* _Task instructions_
Start at the line in the entries below that contains "You are a computer-use agent. Image", stop at the line that contains "Task: Click the location pin near D 157", and output exactly the lines in that span, both ends included.

* _Data for the task_
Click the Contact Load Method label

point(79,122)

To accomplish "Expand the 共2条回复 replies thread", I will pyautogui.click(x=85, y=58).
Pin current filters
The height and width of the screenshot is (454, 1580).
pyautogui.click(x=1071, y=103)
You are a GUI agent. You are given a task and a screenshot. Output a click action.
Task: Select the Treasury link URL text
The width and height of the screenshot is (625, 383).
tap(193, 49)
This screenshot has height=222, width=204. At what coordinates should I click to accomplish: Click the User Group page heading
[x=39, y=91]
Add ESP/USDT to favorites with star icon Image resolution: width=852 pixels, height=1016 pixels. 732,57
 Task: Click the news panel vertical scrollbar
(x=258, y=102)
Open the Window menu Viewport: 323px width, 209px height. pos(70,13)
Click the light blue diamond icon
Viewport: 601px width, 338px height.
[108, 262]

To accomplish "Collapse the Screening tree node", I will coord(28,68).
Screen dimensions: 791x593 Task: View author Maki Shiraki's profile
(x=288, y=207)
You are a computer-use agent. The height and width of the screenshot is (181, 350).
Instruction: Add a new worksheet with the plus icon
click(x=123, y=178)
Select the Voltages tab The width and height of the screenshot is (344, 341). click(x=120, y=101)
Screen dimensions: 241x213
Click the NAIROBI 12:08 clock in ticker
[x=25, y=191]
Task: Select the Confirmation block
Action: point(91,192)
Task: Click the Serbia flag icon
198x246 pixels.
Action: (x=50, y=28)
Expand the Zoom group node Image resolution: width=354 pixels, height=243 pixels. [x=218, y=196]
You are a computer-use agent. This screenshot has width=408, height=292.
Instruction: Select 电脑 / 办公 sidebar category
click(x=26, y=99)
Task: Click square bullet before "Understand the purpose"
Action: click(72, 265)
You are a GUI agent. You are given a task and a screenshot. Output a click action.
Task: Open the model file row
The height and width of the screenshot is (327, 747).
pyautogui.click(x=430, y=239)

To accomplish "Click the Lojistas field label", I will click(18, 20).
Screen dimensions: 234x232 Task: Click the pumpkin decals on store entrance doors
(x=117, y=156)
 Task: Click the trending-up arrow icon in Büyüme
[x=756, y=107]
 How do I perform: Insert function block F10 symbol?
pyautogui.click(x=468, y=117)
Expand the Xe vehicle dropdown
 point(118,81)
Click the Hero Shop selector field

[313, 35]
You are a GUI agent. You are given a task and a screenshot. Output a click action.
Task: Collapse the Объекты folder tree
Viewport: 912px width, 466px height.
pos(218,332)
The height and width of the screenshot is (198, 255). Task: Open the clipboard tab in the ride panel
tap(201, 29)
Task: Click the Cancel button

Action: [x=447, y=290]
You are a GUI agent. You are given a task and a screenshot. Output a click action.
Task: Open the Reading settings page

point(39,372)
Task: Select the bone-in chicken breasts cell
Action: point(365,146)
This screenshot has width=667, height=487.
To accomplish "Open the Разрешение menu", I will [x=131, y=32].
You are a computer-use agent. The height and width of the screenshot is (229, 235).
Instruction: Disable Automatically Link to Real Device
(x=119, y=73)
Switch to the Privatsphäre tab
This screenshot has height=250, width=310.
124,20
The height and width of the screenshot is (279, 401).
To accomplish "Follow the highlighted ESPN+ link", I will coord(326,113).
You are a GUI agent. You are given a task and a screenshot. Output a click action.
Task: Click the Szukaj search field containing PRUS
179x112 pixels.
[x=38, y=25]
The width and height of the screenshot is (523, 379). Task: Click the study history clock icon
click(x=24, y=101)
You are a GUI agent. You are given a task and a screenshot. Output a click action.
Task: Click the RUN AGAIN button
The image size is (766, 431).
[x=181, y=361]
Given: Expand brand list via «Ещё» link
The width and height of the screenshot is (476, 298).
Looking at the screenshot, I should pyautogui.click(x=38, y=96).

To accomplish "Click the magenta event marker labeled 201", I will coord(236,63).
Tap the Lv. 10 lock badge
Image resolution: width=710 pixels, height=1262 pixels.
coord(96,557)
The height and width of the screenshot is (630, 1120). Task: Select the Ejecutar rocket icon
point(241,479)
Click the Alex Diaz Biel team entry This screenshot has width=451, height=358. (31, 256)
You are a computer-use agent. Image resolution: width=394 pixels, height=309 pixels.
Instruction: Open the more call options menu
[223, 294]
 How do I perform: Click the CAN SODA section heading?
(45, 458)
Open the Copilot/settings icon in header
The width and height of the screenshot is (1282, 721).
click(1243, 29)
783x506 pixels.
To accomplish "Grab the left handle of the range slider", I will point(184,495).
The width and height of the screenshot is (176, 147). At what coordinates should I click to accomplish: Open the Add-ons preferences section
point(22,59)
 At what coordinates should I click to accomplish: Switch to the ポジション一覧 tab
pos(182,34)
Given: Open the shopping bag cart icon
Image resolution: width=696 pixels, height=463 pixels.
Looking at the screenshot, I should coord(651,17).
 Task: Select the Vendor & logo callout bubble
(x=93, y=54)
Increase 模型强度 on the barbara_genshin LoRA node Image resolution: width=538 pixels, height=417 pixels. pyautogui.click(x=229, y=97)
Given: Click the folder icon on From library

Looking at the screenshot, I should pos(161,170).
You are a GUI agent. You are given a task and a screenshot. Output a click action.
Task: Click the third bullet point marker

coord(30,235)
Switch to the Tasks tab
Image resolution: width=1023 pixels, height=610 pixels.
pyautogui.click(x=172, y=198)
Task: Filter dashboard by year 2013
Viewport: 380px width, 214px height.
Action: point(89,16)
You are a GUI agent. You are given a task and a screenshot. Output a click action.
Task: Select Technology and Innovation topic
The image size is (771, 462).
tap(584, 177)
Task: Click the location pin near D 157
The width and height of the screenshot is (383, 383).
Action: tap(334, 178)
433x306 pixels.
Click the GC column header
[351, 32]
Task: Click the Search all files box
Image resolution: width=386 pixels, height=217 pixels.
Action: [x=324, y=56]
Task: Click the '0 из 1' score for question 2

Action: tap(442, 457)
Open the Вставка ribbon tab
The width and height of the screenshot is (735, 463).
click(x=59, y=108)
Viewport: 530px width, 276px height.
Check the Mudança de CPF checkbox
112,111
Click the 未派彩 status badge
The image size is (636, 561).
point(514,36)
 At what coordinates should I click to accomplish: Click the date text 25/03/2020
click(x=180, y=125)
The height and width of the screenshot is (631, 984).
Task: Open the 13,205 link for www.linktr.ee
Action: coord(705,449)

* _Result of this exercise_
You are a computer-use agent. Image resolution: width=394 pixels, height=309 pixels.
Instruction: Open the more call options menu
[223, 294]
 How do I perform: Click the CAN SODA section heading?
(45, 458)
Open the Copilot/settings icon in header
The width and height of the screenshot is (1282, 721).
click(1243, 29)
783x506 pixels.
To accomplish "Grab the left handle of the range slider", I will point(184,495).
The width and height of the screenshot is (176, 147). At what coordinates should I click to accomplish: Open the Add-ons preferences section
point(22,59)
 At what coordinates should I click to accomplish: Switch to the ポジション一覧 tab
pos(182,34)
Given: Open the shopping bag cart icon
Image resolution: width=696 pixels, height=463 pixels.
Looking at the screenshot, I should coord(651,17).
 Task: Select the Vendor & logo callout bubble
(x=93, y=54)
Increase 模型强度 on the barbara_genshin LoRA node Image resolution: width=538 pixels, height=417 pixels. pyautogui.click(x=229, y=97)
Given: Click the folder icon on From library

Looking at the screenshot, I should pos(161,170).
You are a GUI agent. You are given a task and a screenshot. Output a click action.
Task: Click the third bullet point marker

coord(30,235)
Switch to the Tasks tab
Image resolution: width=1023 pixels, height=610 pixels.
pyautogui.click(x=172, y=198)
Task: Filter dashboard by year 2013
Viewport: 380px width, 214px height.
Action: point(89,16)
You are a GUI agent. You are given a task and a screenshot. Output a click action.
Task: Select Technology and Innovation topic
The image size is (771, 462).
tap(584, 177)
Task: Click the location pin near D 157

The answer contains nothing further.